25. Chapter 25
Chapter twenty-five
M y death writhes furiously around my wrists, flaying through my skin and to the bone beneath like shards of glass. After all these years, I somehow still expect to glance down and see physical evidence of my pain—for muscle and sinew and blood to spill out from me—but I keep my eyes trained on the door of the Pixie’s Hollow as I enter the small tavern.
Chrys looks up from her place behind the bar, her cotton-candy hair winking in the soft light. “Your Majesty,” she greets with a saucy wink.
I don’t respond, even as she pushes a tumbler of rum toward me. I down the measure in one large gulp, setting it back on the worn wooden counter with a ringing clink. The spirit burns on the way down, but it does nothing to soothe the pain raking through me, or the anxiety prickling at my chest.
“Is Marina here?”
Chrys’ small wings flutter nervously as she watches me slump onto the only empty stool. The two occupants on either side, a male pixie with pale blue hair and a farmer, both leap up, giving my ribbons a wide berth.

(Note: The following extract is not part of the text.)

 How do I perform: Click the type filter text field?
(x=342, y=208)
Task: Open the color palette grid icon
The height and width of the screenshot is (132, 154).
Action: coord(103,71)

Crossing her arms over her chest, Chrys leans back on her heels, eyes narrowing as she studies me warily. “She’s upstairs,” she replies, a protective edge to her squeaky voice. “We were going to go to a concert in the city after my shift. Is something wrong?”
I don’t know where to begin to answer, so I only tap the side of the glass. Chrys obliges, pouring another measure of rum without taking her eyes from mine. I tip it back, wiping my mouth carelessly with the back of my hand before rising to my feet. “Don’t go anywhere, little pixie. I’ll need to talk to you as well.”
Turning to head upstairs, Chrys rushes around the bar to block my way. She throws her small hands on her hips and plants her feet, like she’s readying herself for whatever I’m going to request of her. And more importantly, of Marina. Chrys’ cares about Marina, a bone-deep compulsion that probably doesn’t entirely make sense to her given the lapses in her memory—lapses caused by Marina’s magic and its indelible cost.
“You’re acting weird, Niko. What’s going on?”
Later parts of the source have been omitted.